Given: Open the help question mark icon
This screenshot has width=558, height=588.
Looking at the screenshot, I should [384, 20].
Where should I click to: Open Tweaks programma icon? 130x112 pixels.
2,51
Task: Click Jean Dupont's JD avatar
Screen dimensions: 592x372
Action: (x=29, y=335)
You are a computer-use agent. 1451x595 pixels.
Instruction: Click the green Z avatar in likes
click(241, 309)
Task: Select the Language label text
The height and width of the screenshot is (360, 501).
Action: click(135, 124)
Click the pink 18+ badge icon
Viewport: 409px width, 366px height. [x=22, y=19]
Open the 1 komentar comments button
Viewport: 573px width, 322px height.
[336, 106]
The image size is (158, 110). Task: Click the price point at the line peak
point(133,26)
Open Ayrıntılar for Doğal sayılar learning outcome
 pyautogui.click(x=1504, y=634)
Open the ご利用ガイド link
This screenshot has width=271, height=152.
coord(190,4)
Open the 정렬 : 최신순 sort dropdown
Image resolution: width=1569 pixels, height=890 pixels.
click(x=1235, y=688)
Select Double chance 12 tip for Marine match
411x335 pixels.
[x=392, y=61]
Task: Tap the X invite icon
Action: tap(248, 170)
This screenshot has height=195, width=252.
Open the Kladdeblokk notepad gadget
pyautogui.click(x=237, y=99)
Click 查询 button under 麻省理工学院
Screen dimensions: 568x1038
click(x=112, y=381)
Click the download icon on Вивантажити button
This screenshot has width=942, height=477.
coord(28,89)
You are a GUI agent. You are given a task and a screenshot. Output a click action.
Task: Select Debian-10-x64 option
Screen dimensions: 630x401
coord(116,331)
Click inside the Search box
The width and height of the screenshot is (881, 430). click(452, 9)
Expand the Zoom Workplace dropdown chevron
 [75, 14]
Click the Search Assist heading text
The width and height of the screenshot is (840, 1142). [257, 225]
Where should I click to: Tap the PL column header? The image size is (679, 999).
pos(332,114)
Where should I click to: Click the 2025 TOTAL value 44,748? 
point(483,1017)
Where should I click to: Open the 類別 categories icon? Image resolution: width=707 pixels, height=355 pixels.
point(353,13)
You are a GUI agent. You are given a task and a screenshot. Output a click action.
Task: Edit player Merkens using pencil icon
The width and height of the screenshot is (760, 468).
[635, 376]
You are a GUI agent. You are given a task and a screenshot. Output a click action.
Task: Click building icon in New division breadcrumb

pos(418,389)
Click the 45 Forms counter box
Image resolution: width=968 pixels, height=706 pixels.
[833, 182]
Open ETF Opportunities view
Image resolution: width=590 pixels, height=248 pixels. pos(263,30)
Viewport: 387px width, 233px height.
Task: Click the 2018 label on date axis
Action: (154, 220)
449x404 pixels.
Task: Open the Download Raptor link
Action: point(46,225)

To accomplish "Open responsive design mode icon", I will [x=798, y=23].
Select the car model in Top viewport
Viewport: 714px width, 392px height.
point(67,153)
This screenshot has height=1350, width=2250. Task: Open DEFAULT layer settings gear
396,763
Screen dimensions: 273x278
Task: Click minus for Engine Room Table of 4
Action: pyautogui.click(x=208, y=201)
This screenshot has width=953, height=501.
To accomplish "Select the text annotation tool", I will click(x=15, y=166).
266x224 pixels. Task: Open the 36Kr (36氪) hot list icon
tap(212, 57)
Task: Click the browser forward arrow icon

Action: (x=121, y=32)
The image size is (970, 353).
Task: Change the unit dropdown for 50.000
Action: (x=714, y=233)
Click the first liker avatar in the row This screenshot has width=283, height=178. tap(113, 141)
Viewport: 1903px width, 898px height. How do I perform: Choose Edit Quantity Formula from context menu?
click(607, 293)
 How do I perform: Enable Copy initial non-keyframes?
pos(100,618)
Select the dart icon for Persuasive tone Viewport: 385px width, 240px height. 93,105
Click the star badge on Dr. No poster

_ _ _

Echo the records from the line with "Where should I click to: Click" up to and including the line with "point(353,13)", keeping every character unchanged.

*Solution*:
Where should I click to: Click the 2025 TOTAL value 44,748? 
point(483,1017)
Where should I click to: Open the 類別 categories icon? Image resolution: width=707 pixels, height=355 pixels.
point(353,13)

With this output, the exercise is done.